Fig 2. Forest plot of the overall prevalence of MS in LP patients in the observational studies.
Abbreviations: M-H, a Mantel-Haenszel model; CI, confidence interval.
We also performed subgroup analysis of the prevalence of MS diagnosed by the NCEP ATP III criteria in 7 observational studies, the IDF criteria in 3 studies, and the Harmonized criteria in 2 studies separately. The pooled OR was much higher for studies that used the IDF diagnostic criteria (OR 4.65, 95% CI 2.52–8.58, p<0.00001, Fig 3) and the Harmonized criteria (OR 26.62, 95% CI 0.29–2471.37, p = 0.16, Fig 3) than for studies using the NCEP ATP III criteria (OR 1.75, 95% CI 1.25–2.44, p = 0.001, Fig 3), suggesting that studies using the IDF criteria and the Harmonized criteria reported a stronger association between MS and LP.
Fig 3. Forest plot of subgroup analysis of MS diagnosed by different diagnostic criteria in the observational studies.
Risk of bias assessment
Considering potential publication bias, we generated a funnel plot of ORs on the x-axis against the standard error (logOR) of each study on the y-axis (Fig 4). Among the 12 studies included in this meta-analysis, the scatter funnel plot with estimable ORs appeared symmetrical, indicating the absence of publication bias.
Fig 4. Funnel plot of the overall prevalence of MS in LP patients in 12 observational studies.
Abbreviations: OR, odds ratio; SE, standard error.
Discussion
To our knowledge, this is the first systematic review and meta-analysis of studies that investigated the prevalence of MS in patients with LP compared to the general population. This analysis shows that compared with the general population, patients with LP showed a statistically significant approximately 2-fold higher prevalence of MS, which was present in 32.87% of LP patients versus 15.42% of the controls.
The high risk of MS in patients with LP may be attributable to chronic inflammation observed in this patient population. T cell activation in LP triggers the release of pro-inflammatory cytokines such as IL-2, IL-4, IL-6, IL-10, interferon-gamma, and TNF-α, which promote the release of more cytokines. These cytokines also play an important role in the development of dyslipidemia [30]. Some researchers are of the view that chronic inflammatory markers are useful predictors of cardiovascular events [31]. Notably, oxidative stress injury is implicated as an important pathogenetic contributor to MS. Mitran et al. reported increased lipid peroxidation and impairment of the antioxidant defense mechanism in patients with LP [32].
Current studies reported an association between LP and cardiovascular disease. Sahin et al. reported increased P-wave dispersion in patients with LP [33]. A study performed by Baykal et al. reported higher systolic and diastolic blood pressures and arterial stiffness in patients with LP [34]. Notably, 10 [18, 20–27, 29] studies from the available literature, which were included in this meta-analysis, reported a high prevalence of dyslipidemia in patients with LP. Another meta-analysis by Lai et al. also reported the same findings; the authors observed that LP was significantly associated with a high risk of dyslipidemia (specifically, high TG levels) [35].
The risk of MS varies depending on the clinical types of LP observed in patients. Baykal et al. observed that patients with specifically mucosal LP showed a higher prevalence of MS [28]. Kumar et al. reported that compared with the overall prevalence of LP, oral LP was more common in patients with hypothyroidism [20]. Okpala et al. observed that patients with and without dyslipidemia showed a higher likelihood of developing hypertrophic and classic LP, respectively [29].
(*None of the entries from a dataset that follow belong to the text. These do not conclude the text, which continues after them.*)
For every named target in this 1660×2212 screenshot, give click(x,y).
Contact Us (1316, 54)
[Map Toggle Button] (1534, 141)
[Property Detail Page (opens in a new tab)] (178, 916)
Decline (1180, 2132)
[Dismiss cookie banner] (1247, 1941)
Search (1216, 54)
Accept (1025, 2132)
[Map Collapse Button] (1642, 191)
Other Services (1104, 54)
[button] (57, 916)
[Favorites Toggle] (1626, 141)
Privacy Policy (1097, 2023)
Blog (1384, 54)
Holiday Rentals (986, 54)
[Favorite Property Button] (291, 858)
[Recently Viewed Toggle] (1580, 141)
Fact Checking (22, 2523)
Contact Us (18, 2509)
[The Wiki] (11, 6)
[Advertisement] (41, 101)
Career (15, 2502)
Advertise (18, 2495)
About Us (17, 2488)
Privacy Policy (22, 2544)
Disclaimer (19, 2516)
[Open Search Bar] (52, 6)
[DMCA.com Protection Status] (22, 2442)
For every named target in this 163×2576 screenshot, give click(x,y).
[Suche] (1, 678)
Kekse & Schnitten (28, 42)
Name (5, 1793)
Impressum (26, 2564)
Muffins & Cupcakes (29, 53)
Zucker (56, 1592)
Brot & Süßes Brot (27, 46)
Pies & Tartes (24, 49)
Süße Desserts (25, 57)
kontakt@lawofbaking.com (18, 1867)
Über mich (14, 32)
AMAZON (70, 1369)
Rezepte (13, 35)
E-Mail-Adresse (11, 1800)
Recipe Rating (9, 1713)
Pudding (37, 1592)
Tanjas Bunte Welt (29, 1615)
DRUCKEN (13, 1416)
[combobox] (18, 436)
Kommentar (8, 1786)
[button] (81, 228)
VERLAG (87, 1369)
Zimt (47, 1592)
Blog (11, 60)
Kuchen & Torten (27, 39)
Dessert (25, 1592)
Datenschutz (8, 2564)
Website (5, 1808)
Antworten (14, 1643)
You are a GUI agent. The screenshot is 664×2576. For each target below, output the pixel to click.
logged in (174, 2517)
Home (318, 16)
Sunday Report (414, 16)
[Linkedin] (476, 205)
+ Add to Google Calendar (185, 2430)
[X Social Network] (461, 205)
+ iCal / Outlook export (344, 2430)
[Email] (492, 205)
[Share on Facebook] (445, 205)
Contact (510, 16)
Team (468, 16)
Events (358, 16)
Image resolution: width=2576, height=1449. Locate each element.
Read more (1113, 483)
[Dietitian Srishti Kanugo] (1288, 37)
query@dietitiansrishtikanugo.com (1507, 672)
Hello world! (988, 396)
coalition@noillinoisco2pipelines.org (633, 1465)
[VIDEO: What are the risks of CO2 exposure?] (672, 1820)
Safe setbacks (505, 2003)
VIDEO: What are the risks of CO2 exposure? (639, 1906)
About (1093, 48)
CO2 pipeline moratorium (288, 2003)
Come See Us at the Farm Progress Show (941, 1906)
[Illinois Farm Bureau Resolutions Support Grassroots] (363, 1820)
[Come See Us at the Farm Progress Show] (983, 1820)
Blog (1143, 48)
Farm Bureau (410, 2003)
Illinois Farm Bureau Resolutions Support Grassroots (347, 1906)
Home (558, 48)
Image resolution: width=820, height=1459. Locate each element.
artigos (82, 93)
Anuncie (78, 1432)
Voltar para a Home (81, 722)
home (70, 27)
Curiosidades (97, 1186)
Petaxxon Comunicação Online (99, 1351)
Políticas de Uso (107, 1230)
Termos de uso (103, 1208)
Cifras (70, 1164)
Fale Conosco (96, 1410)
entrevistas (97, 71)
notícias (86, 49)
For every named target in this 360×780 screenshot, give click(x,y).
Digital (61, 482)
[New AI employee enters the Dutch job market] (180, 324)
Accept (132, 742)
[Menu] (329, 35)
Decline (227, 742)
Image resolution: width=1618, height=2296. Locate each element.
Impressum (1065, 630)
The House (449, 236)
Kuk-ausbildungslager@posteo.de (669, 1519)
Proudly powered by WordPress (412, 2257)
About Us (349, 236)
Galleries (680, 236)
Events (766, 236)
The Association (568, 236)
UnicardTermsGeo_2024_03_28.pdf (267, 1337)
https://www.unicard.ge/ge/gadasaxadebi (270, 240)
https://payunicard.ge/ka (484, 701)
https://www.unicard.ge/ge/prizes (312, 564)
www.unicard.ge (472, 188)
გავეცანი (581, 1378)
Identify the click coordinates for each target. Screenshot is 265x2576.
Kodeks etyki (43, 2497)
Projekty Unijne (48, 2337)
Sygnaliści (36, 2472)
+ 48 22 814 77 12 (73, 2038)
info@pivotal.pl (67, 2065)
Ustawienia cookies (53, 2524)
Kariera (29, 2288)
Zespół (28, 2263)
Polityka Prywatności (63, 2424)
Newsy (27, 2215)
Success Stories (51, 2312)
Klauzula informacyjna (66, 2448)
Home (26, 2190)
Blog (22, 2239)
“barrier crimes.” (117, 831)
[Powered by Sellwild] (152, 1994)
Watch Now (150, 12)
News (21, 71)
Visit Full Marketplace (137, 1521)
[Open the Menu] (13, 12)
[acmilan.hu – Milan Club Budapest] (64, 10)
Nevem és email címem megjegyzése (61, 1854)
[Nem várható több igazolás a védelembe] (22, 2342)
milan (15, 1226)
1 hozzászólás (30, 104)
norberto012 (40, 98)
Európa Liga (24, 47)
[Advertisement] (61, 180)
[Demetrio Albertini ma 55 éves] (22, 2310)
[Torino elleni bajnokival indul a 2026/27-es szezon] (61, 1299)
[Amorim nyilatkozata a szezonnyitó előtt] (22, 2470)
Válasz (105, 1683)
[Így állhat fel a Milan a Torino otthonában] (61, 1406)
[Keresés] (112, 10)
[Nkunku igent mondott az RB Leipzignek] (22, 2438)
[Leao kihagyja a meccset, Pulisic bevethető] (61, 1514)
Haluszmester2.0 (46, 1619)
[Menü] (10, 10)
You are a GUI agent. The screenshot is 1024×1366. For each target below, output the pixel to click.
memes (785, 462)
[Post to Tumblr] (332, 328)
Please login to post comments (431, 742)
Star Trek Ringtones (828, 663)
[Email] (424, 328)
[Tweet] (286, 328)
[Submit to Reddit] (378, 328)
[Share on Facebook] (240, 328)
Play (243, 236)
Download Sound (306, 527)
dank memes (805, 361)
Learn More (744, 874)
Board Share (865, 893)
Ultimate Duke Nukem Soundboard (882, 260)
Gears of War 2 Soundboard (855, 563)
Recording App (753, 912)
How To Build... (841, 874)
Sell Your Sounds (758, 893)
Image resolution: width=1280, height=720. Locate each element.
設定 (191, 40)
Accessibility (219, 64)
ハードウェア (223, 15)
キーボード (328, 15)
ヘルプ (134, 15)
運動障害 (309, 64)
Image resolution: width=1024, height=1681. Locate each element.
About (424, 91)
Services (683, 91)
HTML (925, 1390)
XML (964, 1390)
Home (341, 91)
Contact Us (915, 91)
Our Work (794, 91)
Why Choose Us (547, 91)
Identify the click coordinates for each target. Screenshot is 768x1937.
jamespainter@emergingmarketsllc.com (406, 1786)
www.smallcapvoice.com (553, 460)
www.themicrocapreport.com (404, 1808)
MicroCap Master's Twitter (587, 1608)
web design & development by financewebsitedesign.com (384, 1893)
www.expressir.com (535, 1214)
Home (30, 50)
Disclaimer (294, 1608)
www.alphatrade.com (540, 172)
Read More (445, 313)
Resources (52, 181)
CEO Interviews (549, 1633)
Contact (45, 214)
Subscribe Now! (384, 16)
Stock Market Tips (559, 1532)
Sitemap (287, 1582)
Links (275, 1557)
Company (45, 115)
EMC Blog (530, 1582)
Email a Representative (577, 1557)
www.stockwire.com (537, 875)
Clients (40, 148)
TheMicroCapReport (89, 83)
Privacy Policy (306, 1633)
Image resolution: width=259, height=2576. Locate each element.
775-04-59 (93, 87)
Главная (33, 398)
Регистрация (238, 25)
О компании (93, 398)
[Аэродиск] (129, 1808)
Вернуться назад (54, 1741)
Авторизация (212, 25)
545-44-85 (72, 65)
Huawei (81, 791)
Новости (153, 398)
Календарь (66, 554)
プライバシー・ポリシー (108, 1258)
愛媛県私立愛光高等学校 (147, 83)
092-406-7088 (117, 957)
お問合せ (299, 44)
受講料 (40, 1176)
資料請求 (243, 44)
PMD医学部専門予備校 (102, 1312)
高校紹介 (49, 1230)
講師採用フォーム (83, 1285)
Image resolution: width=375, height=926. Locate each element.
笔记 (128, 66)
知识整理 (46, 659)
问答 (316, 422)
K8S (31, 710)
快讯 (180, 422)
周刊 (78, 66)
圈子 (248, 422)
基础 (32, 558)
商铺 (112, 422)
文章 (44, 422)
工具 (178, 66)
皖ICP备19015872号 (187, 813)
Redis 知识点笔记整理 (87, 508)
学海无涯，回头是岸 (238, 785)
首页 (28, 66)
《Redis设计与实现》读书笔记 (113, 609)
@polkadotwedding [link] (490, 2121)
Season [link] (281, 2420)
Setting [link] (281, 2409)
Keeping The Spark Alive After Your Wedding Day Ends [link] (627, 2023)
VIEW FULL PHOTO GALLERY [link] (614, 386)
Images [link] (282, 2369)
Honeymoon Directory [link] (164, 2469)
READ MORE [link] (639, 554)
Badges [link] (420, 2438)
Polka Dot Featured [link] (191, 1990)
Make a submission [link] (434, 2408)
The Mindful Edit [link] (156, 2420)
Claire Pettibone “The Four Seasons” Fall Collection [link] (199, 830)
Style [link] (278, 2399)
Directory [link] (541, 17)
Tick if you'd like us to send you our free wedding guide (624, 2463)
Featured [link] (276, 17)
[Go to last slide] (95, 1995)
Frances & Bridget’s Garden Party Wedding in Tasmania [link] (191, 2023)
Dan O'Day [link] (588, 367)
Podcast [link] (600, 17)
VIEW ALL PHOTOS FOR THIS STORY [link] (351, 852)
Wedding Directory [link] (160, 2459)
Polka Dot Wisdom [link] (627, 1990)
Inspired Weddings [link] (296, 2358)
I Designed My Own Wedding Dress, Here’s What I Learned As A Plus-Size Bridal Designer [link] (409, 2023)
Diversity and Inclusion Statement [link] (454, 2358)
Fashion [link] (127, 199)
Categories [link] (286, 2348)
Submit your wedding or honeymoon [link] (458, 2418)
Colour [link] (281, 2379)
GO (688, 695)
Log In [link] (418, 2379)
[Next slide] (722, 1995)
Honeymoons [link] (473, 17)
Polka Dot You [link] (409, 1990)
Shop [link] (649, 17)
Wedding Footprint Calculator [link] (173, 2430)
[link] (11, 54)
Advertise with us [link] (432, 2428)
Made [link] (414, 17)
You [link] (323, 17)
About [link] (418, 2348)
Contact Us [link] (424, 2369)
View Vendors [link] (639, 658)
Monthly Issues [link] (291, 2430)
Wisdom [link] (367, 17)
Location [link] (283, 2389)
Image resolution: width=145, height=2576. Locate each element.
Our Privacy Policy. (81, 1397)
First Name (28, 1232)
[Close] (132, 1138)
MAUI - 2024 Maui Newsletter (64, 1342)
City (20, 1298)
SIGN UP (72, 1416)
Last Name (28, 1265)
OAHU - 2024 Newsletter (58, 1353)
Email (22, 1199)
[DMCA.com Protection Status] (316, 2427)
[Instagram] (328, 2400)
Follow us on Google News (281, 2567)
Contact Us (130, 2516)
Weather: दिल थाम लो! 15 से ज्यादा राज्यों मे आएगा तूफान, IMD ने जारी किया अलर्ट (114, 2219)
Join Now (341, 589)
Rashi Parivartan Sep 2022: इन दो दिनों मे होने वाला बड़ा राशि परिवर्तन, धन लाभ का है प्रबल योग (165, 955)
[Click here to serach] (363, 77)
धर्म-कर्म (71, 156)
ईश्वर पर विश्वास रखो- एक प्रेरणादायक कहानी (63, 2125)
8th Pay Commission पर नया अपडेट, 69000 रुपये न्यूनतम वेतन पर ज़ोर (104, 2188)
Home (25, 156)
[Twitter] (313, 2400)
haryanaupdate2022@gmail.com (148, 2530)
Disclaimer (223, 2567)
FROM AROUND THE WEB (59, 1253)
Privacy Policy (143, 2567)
Subgroup analysis of the different diagnostic criteria of MS showed that the pooled OR was much higher for studies that used the IDF diagnostic criteria (OR 4.65, 95% CI 2.52–8.58, p<0.00001, Fig 3) and the Harmonized criteria (OR 26.62, 95% CI 0.29–2471.37, p = 0.16) than for studies using the NCEP ATP III criteria (OR 1.75, 95% CI 1.25–2.44, p = 0.001, Fig 3), suggesting that studies using the IDF diagnostic criteria and the Harmonized criteria reported a stronger association between MS and LP. This finding could be attributed to the lower obesity thresholds used to define central obesity, which consider a waist circumference of at least 94 cm in men and 80 cm in women. Therefore, based on this criterion, a greater number of patients would be diagnosed with MS. Some researchers are of the view that MS prevalence is higher using the IDF criteria; therefore, this definition could be more appropriate to diagnose MS [36]. Subramani et al. recorded maximum prevalence of MS when the Harmonized criteria was followed, and observed good agreement between Harmonized criteria and IDF criteria [37]. In this meta-analysis, we could not definitively conclude whether Harmonized criteria is better than IDF diagnostic criteria because only a few relevant articles were available for analysis.
Limitations
Following are the limitations of our meta-analysis: (a) We observed a high degree of variability across studies owing to heterogeneity (I2 = 56%, Fig 2). Patients enrolled in this study included those with different types, severity levels, and courses of LP, as well as varying duration of follow-up. Moreover, the diagnostic criteria for MS varied widely across studies. (b) The studies included in this meta-analysis were mainly performed in Asia, Africa, and Europe; therefore, these study samples might not be representative of the entire population. (c) Only a small number of studies were included in this meta-analysis; therefore, the low statistical power of this study is a drawback of this research. Considering the limitations of the current study, further prospective studies and high-quality research are warranted to definitively establish the association between MS and LP.
Conclusions
This meta-analysis shows that compared with the general population, patients with LP are more likely to develop MS. Therefore, early diagnosis and prompt initiation of first-line therapy for metabolic disorders are important in patients with LP.
Supporting information
PRISMA statement for reporting systematic reviews and meta-analyses.
(DOC)
(DOCX)
Acknowledgments
We would like to thank Ms. Yuan Zu and Ms. Yujia Cai for their assistance with the statistical aspects of this meta-analysis.
Data Availability
All relevant data are within the paper and its Supporting Information files.
Funding Statement
WX received a research grant (No. 2020364003) from Zhejiang Medical and Health Science and Technology Program, China (URL: http://www.msttp.com/). The funder had no role in study design, data collection and analysis, decision to publish, or preparation of the manuscript.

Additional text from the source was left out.